Screenshot grounding data:
··········
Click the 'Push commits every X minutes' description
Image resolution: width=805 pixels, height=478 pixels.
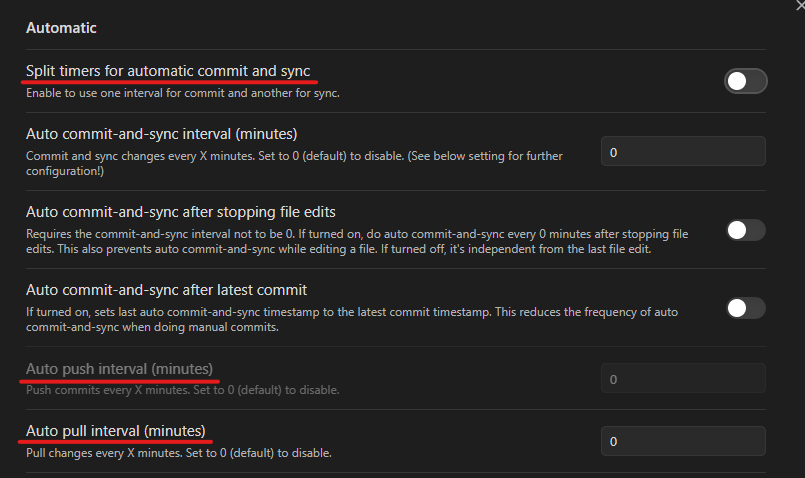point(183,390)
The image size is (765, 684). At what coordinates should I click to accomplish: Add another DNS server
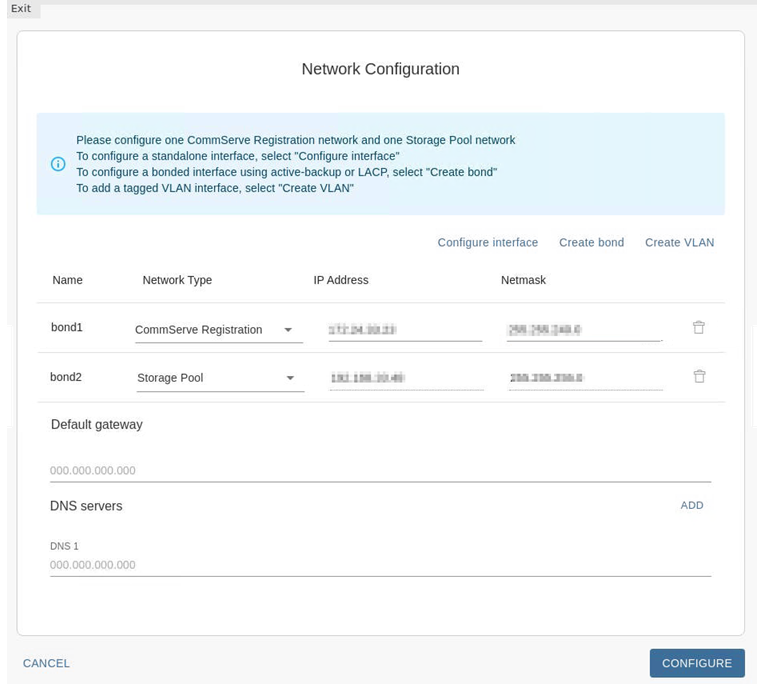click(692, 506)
··········
PROBLEM TO WORK ON - Every record must be returned exactly. Leave its pictures out.

YOUR RESPONSE -
Click the 'Push commits every X minutes' description
Image resolution: width=805 pixels, height=478 pixels.
point(183,390)
The image size is (765, 684). At what coordinates should I click to accomplish: Add another DNS server
click(692, 506)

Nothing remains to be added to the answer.